#### Given task A:
Translate this sentence from the shrimp-and-plants thread below into Spanish: "I've also fed them like 2 frozen brine shrimp or glass worms and they seem to enjoy that too."
─── Text shown ───
# Plants that Cherry Shrimp will eat?



## deleted_user_12 (Aug 21, 2011)

ehh your shrimps wont really eat plants unless they are dead just get shrimp foods, but definately get plants if you are getting a shrimp plants are really good for them, also you can add a culture if yolou want it may help and depending on your shrimp they might not eat algae so do be prepared for some maintenance of the tank


----------



## jdm68 (Jun 2, 2011)

I think you'll definitely need to have plants. If I recall correctly, Newman tried a shrimp bowl without any plants and didn't have much success, though maybe he'll chime in on that. My shrimp bowl has lots of plants, but I think if you've got strong enough light, you're going to have algae either way; I do. I have dwarf hairgrass, telanthera, anacharis, dwarf baby tears, fissidens fontanus, mini marimo, and lots of duckweed, and still have algae that grows in the bowl. I feed maybe every other day, sometimes every day if I'm feeling generous, but only like 1 flake of fish food or 1 pellet of bottom feeder food. I've also fed them like 2 frozen brine shrimp or glass worms and they seem to enjoy that too. Overall, if you are doing an unfiltered bowl, I think you will NEED to have plants to keep everything stable. Good luck and be sure to post pics!


----------



## jdm68 (Jun 2, 2011)

Also, I wouldn't think you'd need to add a culture if you're putting plants in because you'll probably have eggs on anything you add. I didn't do any culture but I've got TONS of daphnia and cyclops, and some little wormies as well.


----------
─── Data rows ───
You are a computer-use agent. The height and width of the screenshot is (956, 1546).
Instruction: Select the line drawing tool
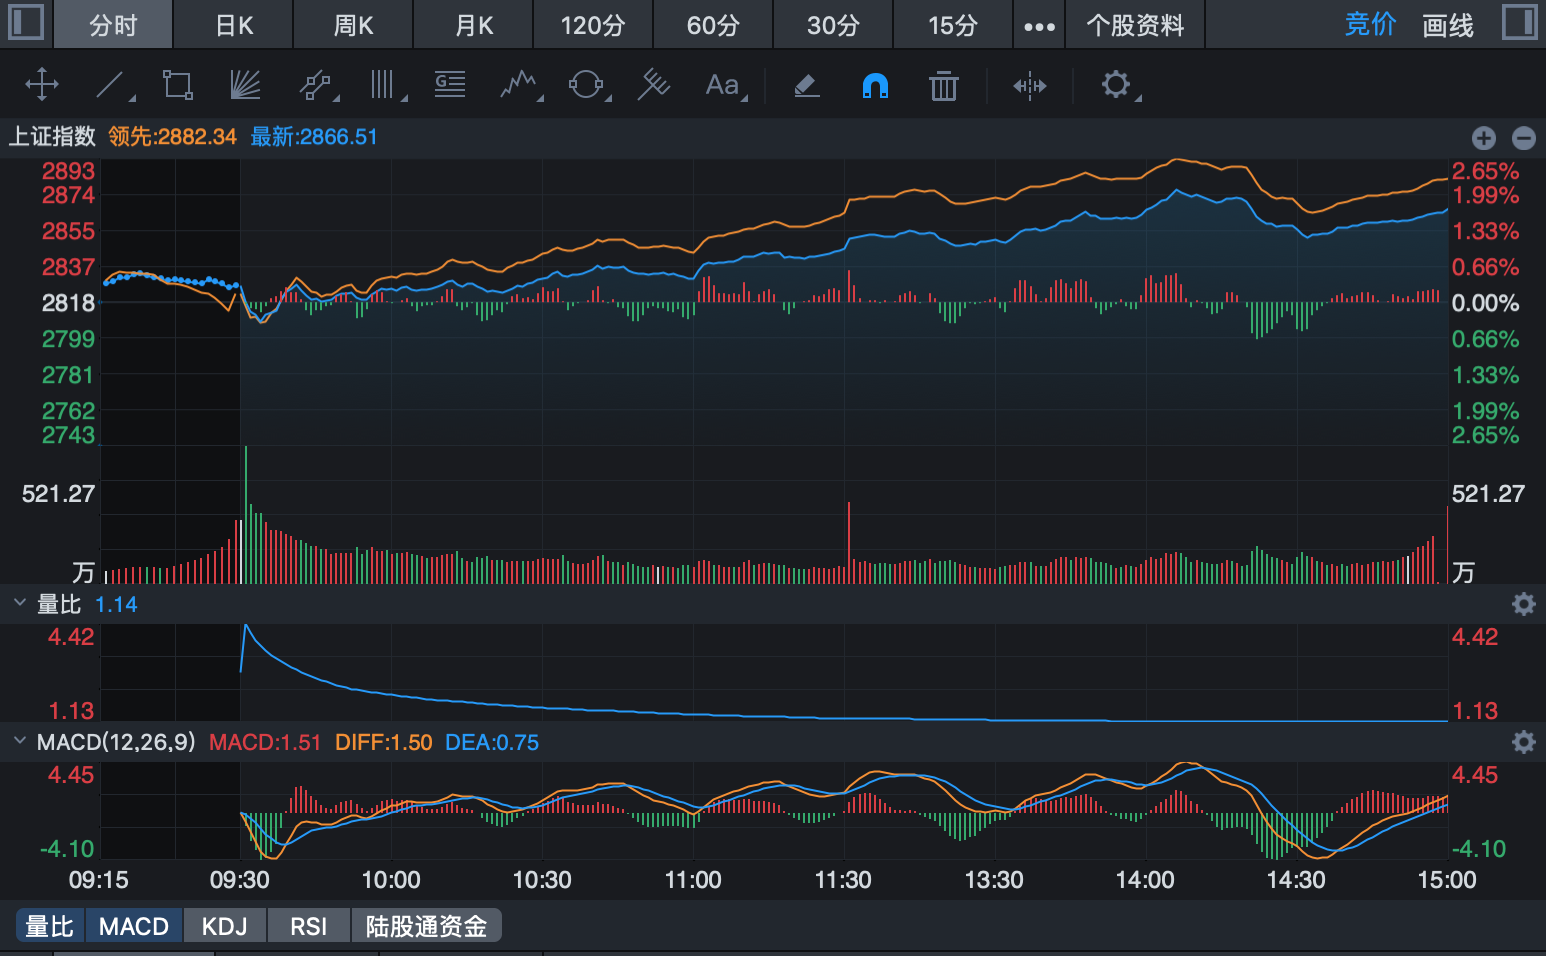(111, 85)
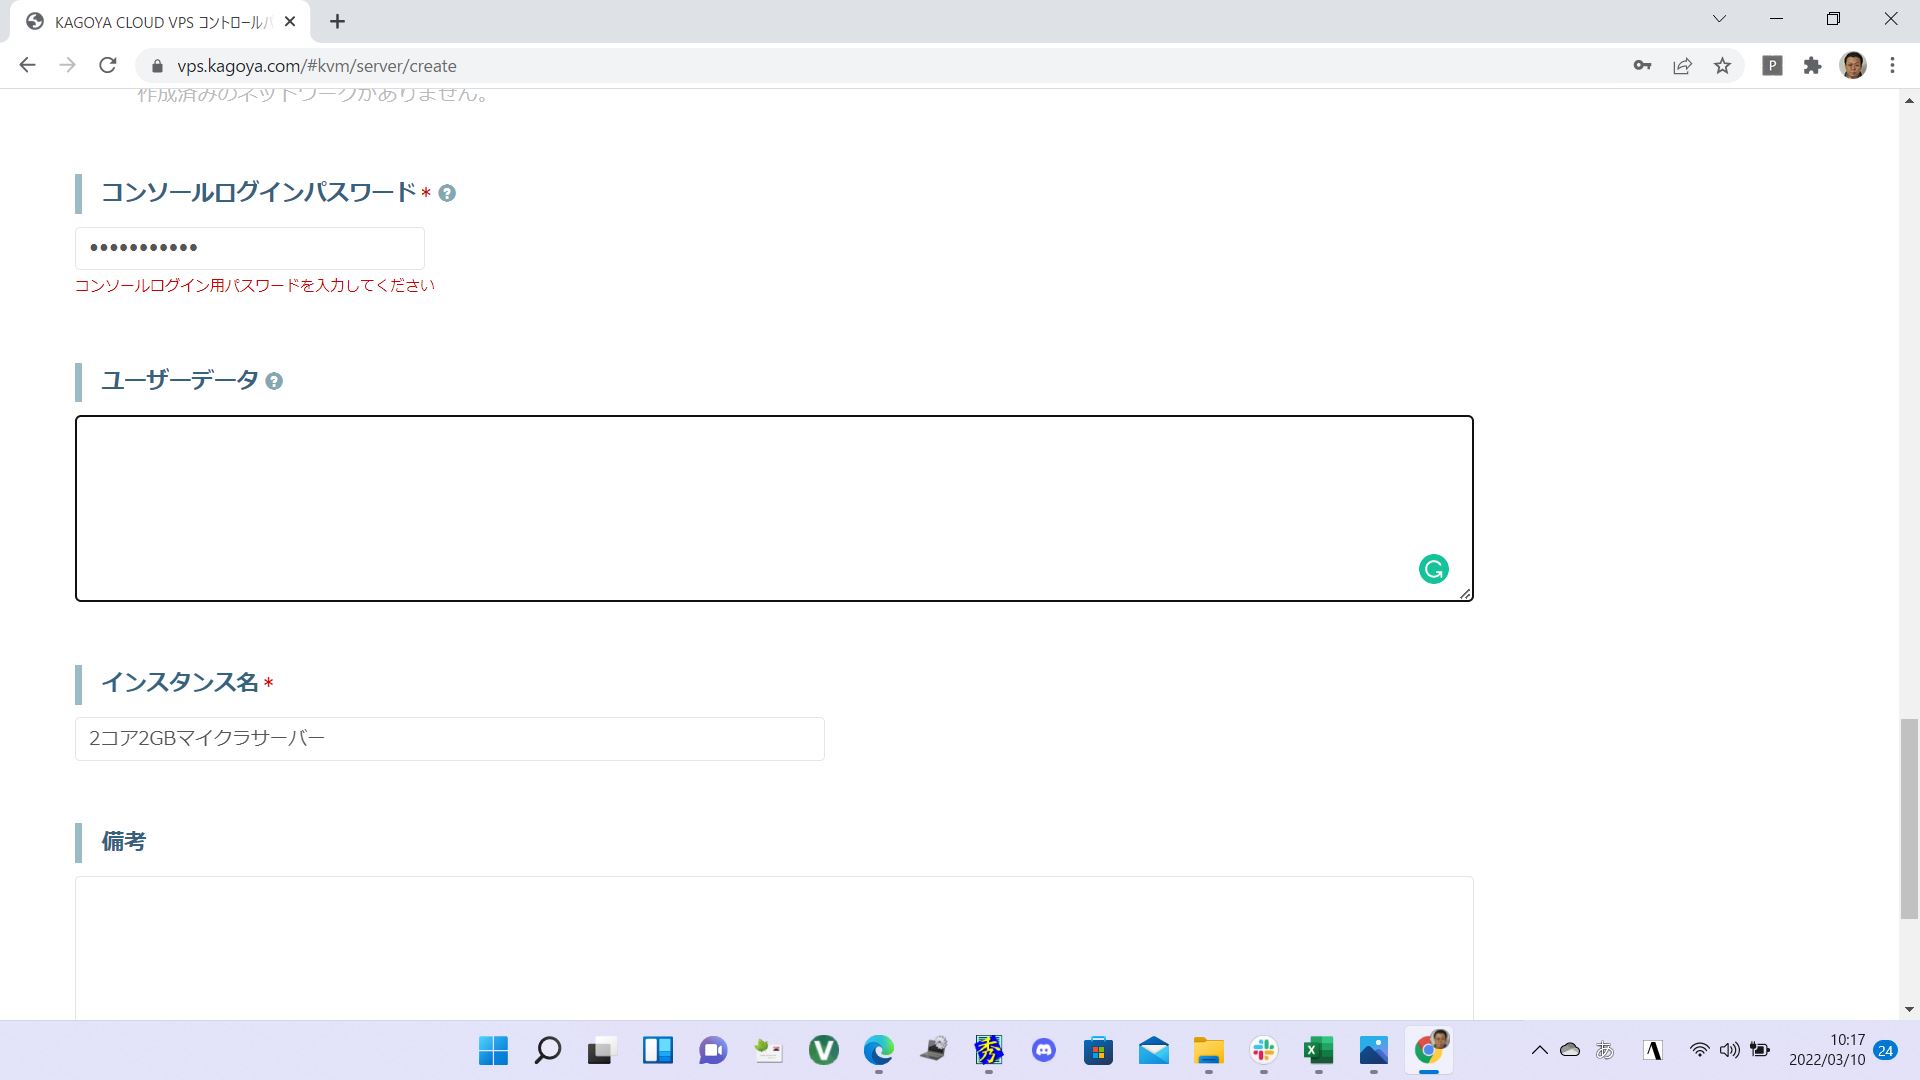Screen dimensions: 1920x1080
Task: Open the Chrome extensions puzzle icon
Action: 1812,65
───
─── Data rows ───
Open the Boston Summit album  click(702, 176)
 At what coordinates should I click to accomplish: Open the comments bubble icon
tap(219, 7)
───
#### Given task B:
Please duplicate the stretch of rows from the line that contains "At what coordinates" through the line that contains "tap(219, 7)", character for character, and give only those lines.

#### Worked answer A:
También les he dado unas 2 artemias congeladas o gusanos de cristal, y parece que eso también les gusta.

#### Worked answer B:
 At what coordinates should I click to accomplish: Open the comments bubble icon
tap(219, 7)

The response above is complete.